Y no es coña | Carlos Gil

Los síntomas y el diagnóstico

Debería empezar la semana en positivo, pero las circunstancias me empujan hacia la realidad más inmediata que no es otra que la imposibilidad de realizar una gestión de cambio de domicilio sin entrar en crisis, angustia e hiperventilación. Ni decir tiene que si recibes por enésima vez comunicados de justificación de una escueta subvención dada hace más de cuatro año y que ya habías justificado, o eso creías, por lo que pelear con tu desastrosa administración, la barbaridad de trato con alguna entidad bancaria te coloca, otra vez, ante la desesperación, el no comprender nada, la acumulación de frustraciones y rabia que te llevan al borde del abandono, el desistimiento, la cancelación. Aguantamos con los marcadores vitales al límite.

La semana pasada en Cáceres en su MAE me volví a incardinar con otras realidades que se mantienen con una buena salud, quizás algo asistida por las instituciones, pero que proporcionan espectáculos y propuestas que han elevado de manera notable su capacidad de incidencia en las programaciones no solamente extremeñas, sino que pueden competir en igualdad de condiciones con otras propuestas de otras comunidades limítrofes.

El párrafo anterior está cargado de subjetivismo, buena voluntad, ganas de colaborar, pero es reflejo de lo presenciado y de una comparación en perspectiva con las primeras ediciones de esta Muestra de la que formamos parte de una manera muy activa. Todo ha mejorado. Desde los espacios donde se realizan los espectáculos, hasta la presencia de alumnos de la ESAD, que en aquellos años se estaba desplazando a su sede actual en Cáceres. La presencia de un número significativo de programadores del resto del Estado español viene a señalar esta situación positiva. La propia organización ha mejorado, aunque se sigue apretando demasiado la programación. Es una maratón que no ayuda a disfrutar ni a seleccionar con calma los trabajos presenciados. Son circunstancias, son decisiones que se entiende para aprovechar los días y para dar más oportunidades a las compañías.

Siempre que llego a este punto me quedo pensativo ya que Extremadura tiene una Ley del Teatro propia, asunto que es de suma importancia y sería interesante saber qué consecuencias en la práctica diaria ha provocado. Porque las leyes se deben aplicar y en esa aplicación es donde se puede calibrar mejor su eficacia, bondad y capacidad de transformar, o al menos, de consolidar unos mínimos comunes de ejecución presupuestaria y dotaciones entre otros muchos objetivos. Pediremos informes.

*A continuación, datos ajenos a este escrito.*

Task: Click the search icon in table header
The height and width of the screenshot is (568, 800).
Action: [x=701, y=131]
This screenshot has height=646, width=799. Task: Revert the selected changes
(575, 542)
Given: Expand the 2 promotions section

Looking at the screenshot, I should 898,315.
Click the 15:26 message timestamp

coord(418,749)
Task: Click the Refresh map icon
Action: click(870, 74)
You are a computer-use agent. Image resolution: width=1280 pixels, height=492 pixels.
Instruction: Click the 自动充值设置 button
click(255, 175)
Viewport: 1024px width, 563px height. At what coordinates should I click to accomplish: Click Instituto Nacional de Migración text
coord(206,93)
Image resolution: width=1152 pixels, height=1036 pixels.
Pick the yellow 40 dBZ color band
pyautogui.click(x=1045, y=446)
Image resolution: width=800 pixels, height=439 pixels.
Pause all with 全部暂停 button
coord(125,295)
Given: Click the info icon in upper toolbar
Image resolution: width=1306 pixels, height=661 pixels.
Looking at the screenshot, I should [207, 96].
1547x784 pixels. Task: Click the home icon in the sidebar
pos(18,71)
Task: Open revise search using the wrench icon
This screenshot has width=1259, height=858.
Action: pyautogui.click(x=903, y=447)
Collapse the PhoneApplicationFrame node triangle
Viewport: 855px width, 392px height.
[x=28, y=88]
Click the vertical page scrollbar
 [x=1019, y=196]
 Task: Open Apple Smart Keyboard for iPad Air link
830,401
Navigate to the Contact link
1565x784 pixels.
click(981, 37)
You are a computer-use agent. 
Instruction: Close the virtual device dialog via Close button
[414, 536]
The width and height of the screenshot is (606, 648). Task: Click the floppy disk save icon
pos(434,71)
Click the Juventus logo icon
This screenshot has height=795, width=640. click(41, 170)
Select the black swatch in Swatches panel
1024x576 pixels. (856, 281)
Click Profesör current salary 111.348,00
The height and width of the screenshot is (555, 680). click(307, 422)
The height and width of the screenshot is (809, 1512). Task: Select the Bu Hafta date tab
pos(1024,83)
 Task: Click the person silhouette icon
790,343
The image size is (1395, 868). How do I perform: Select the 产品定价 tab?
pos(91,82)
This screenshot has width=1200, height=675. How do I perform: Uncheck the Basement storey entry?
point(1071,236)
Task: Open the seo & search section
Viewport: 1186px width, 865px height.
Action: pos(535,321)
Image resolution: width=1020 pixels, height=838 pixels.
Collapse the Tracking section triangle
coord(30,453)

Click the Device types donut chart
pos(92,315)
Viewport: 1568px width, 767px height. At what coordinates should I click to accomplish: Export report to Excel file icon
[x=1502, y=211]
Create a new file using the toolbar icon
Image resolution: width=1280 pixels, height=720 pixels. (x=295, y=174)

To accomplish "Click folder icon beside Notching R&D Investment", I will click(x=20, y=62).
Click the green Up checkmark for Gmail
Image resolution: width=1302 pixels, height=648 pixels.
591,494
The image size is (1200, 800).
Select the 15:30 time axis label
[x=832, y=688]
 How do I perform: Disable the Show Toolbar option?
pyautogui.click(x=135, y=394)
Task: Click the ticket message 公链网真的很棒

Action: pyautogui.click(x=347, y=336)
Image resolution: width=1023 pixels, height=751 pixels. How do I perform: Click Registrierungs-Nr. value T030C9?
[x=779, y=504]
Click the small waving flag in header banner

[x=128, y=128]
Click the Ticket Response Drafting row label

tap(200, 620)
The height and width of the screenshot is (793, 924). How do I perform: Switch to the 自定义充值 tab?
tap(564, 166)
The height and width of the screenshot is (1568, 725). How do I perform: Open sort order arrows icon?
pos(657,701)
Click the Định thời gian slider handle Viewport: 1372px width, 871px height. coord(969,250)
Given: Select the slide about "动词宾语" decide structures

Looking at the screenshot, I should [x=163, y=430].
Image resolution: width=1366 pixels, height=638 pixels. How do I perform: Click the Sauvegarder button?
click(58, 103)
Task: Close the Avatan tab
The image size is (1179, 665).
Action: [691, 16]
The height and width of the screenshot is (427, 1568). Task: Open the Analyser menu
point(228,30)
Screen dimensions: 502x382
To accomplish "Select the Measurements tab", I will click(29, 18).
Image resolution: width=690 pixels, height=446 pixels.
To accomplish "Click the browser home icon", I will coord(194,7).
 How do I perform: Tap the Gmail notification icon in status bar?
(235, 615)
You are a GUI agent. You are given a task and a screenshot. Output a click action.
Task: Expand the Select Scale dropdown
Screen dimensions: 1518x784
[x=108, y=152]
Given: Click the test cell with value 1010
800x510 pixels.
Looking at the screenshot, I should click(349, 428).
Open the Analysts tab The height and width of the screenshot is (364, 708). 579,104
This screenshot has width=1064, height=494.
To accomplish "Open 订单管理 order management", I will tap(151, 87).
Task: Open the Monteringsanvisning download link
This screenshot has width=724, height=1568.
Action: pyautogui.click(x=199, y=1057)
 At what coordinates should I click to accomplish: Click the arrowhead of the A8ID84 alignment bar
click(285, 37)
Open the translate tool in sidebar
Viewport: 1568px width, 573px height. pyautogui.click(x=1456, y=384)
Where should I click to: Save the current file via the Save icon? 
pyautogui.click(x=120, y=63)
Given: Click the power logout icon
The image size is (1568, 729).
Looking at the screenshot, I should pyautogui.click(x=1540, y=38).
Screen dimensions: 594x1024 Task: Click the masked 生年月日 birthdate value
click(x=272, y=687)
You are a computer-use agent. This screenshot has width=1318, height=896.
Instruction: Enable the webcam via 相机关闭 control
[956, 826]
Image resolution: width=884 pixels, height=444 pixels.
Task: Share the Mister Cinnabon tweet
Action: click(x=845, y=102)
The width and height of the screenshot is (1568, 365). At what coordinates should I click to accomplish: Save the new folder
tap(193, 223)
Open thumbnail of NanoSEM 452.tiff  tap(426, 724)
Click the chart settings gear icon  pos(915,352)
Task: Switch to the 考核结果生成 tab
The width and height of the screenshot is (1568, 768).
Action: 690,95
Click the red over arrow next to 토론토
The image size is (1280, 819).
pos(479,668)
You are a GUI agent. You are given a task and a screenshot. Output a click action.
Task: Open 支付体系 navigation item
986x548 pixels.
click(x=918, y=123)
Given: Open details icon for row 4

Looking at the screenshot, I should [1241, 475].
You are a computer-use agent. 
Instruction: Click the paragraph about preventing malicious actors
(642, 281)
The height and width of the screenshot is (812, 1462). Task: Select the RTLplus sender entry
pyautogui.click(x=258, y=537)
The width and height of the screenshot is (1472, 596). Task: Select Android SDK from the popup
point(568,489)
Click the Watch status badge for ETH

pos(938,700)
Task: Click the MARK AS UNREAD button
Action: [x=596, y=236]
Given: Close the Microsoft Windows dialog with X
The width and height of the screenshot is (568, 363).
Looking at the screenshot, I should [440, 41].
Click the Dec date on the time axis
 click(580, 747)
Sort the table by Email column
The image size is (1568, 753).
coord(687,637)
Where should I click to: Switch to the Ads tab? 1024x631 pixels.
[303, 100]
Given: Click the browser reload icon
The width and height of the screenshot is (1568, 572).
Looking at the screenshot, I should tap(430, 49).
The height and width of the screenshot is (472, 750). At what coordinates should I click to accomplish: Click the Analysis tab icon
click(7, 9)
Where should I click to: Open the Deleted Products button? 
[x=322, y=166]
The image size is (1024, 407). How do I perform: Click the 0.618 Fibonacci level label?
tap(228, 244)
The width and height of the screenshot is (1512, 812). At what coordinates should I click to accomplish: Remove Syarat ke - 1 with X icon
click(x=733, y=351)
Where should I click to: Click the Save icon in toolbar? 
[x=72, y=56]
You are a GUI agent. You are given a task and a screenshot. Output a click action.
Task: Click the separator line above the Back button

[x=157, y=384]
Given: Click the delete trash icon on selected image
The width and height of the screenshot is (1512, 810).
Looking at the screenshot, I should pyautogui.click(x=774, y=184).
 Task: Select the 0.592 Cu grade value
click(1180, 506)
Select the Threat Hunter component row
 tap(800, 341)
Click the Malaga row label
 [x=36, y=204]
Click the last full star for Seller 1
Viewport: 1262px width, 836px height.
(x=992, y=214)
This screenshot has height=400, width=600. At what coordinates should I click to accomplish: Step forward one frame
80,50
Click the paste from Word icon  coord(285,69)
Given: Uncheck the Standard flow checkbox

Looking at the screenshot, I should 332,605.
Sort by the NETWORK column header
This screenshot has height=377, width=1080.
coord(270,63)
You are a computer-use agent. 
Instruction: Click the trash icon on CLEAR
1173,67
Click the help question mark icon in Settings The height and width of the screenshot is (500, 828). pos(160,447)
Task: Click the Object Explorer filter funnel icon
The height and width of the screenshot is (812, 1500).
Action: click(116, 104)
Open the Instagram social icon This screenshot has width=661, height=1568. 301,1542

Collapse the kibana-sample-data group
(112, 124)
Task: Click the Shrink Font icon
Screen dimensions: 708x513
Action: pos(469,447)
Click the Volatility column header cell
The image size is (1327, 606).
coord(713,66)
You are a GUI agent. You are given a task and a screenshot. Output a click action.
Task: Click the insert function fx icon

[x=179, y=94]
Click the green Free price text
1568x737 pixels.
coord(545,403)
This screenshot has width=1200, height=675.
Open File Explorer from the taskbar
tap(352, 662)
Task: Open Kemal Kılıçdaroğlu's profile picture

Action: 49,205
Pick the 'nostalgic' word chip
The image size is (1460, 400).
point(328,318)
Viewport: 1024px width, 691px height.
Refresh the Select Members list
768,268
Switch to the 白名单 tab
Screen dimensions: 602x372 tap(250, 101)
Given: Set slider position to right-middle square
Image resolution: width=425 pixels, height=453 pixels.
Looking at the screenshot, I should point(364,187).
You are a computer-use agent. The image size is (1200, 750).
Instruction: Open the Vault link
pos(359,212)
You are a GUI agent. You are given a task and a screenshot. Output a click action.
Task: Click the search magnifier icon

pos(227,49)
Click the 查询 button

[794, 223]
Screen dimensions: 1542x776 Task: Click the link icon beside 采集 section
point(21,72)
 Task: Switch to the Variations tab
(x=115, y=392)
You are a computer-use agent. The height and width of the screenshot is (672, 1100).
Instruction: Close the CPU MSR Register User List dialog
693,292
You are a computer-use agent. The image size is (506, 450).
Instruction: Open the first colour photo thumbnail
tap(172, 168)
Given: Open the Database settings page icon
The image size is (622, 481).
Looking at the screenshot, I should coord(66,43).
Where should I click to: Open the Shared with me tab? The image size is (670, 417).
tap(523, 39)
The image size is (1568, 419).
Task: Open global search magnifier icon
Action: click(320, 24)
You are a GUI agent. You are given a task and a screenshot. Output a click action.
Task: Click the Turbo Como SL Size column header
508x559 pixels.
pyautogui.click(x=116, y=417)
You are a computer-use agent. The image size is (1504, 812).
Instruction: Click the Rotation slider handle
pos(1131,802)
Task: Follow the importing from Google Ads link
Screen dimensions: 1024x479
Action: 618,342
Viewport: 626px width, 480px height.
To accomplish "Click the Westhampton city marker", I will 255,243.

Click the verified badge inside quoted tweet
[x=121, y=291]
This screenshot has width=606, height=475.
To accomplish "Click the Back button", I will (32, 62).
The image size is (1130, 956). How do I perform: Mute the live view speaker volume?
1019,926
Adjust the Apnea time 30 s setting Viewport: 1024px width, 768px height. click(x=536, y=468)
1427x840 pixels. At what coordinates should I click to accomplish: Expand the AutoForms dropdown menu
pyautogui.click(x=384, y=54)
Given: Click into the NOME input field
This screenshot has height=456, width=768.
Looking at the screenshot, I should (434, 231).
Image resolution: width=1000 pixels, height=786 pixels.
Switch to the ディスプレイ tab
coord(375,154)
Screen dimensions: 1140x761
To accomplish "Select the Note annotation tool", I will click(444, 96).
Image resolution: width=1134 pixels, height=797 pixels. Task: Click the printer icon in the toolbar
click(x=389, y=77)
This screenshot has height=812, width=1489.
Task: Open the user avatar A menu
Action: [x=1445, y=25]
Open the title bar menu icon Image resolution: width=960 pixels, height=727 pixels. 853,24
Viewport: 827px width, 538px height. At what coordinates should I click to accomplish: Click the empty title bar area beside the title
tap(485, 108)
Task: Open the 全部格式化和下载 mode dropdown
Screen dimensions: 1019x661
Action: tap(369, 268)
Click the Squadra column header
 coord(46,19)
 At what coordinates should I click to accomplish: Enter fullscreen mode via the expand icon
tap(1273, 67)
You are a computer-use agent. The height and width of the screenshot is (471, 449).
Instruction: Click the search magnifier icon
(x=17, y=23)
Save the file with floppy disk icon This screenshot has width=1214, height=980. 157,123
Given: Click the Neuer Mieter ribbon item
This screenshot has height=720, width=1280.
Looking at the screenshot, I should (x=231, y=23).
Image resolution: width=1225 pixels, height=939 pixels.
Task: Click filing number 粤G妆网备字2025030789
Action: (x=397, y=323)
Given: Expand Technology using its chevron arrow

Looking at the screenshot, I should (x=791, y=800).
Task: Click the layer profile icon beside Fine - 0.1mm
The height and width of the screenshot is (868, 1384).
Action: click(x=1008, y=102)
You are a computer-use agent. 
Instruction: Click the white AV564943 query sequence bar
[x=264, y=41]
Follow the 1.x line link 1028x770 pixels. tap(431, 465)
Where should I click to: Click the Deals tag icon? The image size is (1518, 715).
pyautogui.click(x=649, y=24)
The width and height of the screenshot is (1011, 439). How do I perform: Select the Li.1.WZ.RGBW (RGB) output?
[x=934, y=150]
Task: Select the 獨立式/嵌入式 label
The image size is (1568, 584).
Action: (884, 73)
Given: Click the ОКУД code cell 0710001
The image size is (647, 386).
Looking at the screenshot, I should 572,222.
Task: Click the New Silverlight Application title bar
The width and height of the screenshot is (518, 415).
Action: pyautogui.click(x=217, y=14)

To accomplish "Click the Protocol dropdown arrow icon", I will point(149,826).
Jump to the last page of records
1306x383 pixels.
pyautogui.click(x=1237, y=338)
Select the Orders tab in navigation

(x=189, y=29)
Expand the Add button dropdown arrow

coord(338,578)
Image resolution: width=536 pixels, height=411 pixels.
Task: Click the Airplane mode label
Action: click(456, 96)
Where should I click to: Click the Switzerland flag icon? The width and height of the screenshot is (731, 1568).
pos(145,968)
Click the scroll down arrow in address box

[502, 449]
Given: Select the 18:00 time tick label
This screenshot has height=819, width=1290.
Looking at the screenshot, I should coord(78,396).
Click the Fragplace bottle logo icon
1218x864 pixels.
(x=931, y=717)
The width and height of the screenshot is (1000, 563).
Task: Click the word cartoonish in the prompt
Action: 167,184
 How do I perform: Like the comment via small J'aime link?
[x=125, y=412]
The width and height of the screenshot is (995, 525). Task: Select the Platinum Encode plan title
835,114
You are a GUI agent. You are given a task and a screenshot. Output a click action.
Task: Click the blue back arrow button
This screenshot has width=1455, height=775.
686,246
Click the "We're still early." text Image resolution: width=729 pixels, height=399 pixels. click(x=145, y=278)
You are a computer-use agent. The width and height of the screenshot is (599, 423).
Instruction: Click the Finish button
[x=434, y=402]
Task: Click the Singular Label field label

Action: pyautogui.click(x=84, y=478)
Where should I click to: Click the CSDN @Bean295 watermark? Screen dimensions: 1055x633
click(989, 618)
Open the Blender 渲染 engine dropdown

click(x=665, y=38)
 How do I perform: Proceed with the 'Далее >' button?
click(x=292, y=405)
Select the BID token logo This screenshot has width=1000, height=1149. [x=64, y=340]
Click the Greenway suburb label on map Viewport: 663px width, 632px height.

De vuelta a casa, nos hemos sumido en varios montajes del Festival de Otoño. La incidencia de su programación debe considerarse adecuada a su calidad. No soluciona deficiencias estructurales, ni debe entenderse como un placebo, pero se ve en los teatros y salas a muchos profesionales que están sumergiéndose en montajes fuera de serie. Comparar con las programaciones de los teatros institucionales madrileños es mal asunto. Mejor pasamos página.

Y es que sigo impactado por el silencio profesional ante los más que rumores sobre los tétricos movimientos de privatización de las unidades de producción del INAEM. De las quejas de muchos profesionales técnicos por su situación precaria, tanto en lo privado como en lo público o semi-público, la huelga de acomodadores en el Teatro Nacional de Catalunya. Es obvio, que lo imprescindible son los intérpretes y el público, pero iluminadores, maquinistas, sonidistas y una larga lista de profesionales de servicio a los espectáculos son necesarios, no se puede hacer sin ellas, inciden en la calidad de los productos finales y se han de tratar con sensibilidad artística y cultural, no solamente sindical ni como personal intercambiable.

Por eso veo todos estos síntomas que no creo que estén ni diagnosticados, ni tengan tratamiento eficaz, sino algo superficial para que no se colapse, pero que como todo forma parte del mismo problema, como es no asumir que todo el mundo de las artes escénicas, en su totalidad, desde los servicios de taquilla, hasta acomodadores o limpieza, deben ser tratados con una idea cultural, no solamente empresarial. Esto significa que, de no tratarse de manera quirúrgica, irá creciendo el problema y se irá desmontando desde dentro, con privatizaciones que me parecen en estos momentos dolosas, y con acciones empresariales neoliberales que van a ir deteriorando lo que se ofrece.

Una ley de Teatro o de Artes Escénicas, no sé si serviría para mucho debido al entramado institucional que ampara la Constitución y los Estatutos, pero a lo mejor señalaría unos principios básicos para desarrollar en todo el Estado español estas actividades. Está todo por hacer. Pero va en camino de deshacerse lo poco que hay.